- **課題一覧**
• 1. Snapdragon NPUでのモデル実行手順の本文から、「C++アプリケーション内でs」から「このアプリケーションのビルドと実行には、Snapdragon NPUを搭載したWindows PCと、次のものが必要です。」までの範囲を一字一句変えずに書き写してください。
• 2. Snapdragon NPUでのモデル実行手順の本文によると、onnxruntimeのナイトリービルドが必要なのはなぜですか。
• 3. Snapdragon NPUでのモデル実行手順の本文を、最後に示された行の次から書き継いでください。

- **本文ブロック**
——
C++アプリケーション内でsnadragon NPUでモデルを実行するには、こちらのコードを使用します：https://github.com/microsoft/onnxruntime-genai/tree/main/examples/c。

このアプリケーションのビルドと実行には、Snapdragon NPUを搭載したWindows PCと、次のものが必要です。

cmake
Visual Studio 2022

リポジトリのクローン

git clone https://github.com/microsoft/onnxruntime-genai
cd examples\c

onnxruntimeのインストール

現在、言語モデルのQNNサポートに最新の変更があるため、onnxruntimeのナイトリービルドが必要です。

ONNX Runtime QNNバイナリのナイトリーバージョンをこちらからダウンロードします。

mkdir onnxruntime-win-arm64-qnn
move Microsoft.ML.OnnxRuntime.QNN.1.22.0-dev-20250225-0548-e46c0d8.nupkg onnxruntime-win-arm64-qnn
cd onnxruntime-win-arm64-qnn
tar xvzf Microsoft.ML.OnnxRuntime.QNN.1.22.0-dev-20250225-0548-e46c0d8.nupkg
copy runtimes\win-arm64\native\* ..\..\..\lib
cd ..
——
- **データ行**
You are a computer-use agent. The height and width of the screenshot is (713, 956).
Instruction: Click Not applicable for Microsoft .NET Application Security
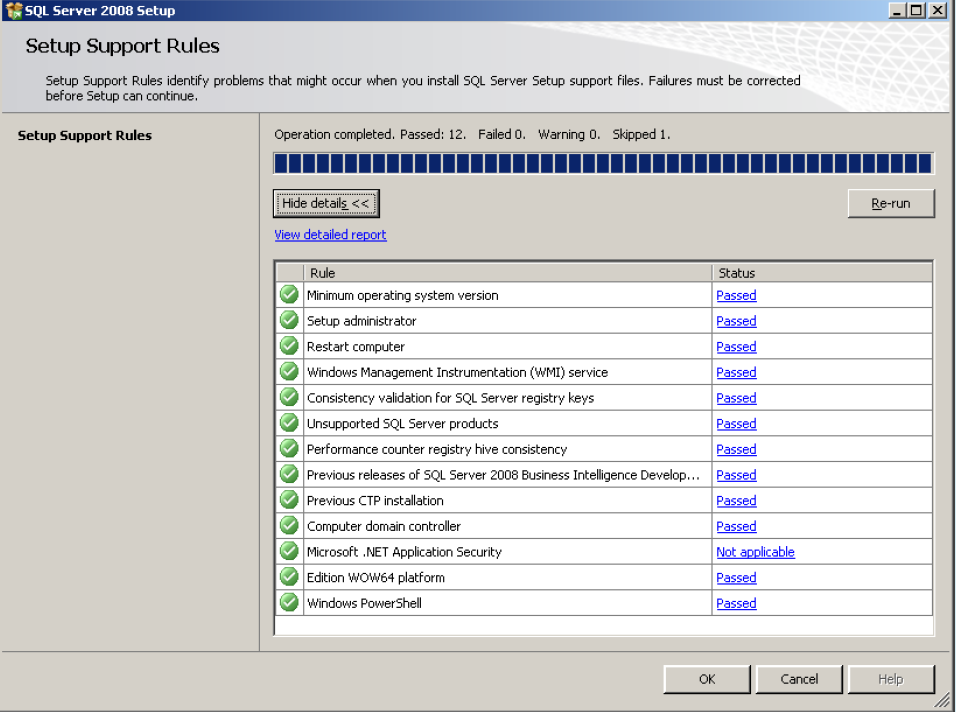755,551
——
- **回答一覧**
• 1.
C++アプリケーション内でsnadragon NPUでモデルを実行するには、こちらのコードを使用します：https://github.com/microsoft/onnxruntime-genai/tree/main/examples/c。

このアプリケーションのビルドと実行には、Snapdragon NPUを搭載したWindows PCと、次のものが必要です。

• 2. 言語モデルのQNNサポートに最新の変更があるためです。

• 3.
onnxruntime-genaiのインストール

curl https://github.com/microsoft/onnxruntime-genai/releases/download/v0.6.0/onnxruntime-genai-0.6.0-win-arm64.zip -o onnxruntime-genai-win-arm64.zip
tar xvf onnxruntime-genai-win-arm64.zip
cd onnxruntime-genai-0.6.0-win-arm64
copy include\* ..\include
copy lib\* ..\lib

サンプルのビルド

cmake -A arm64 -S . -B build -DPHI3-QA=ON
cd build
cmake --build . --config Release

サンプルの実行

cd Release
.\phi3_qa.exe <modelへのパス>

C++サンプルの内部

C++アプリケーションはこちらで公開されています：https://github.com/microsoft/onnxruntime-genai/blob/main/examples/c/src/phi3_qa.cpp。スクリプトはAPIを次の標準的な方法で利用します。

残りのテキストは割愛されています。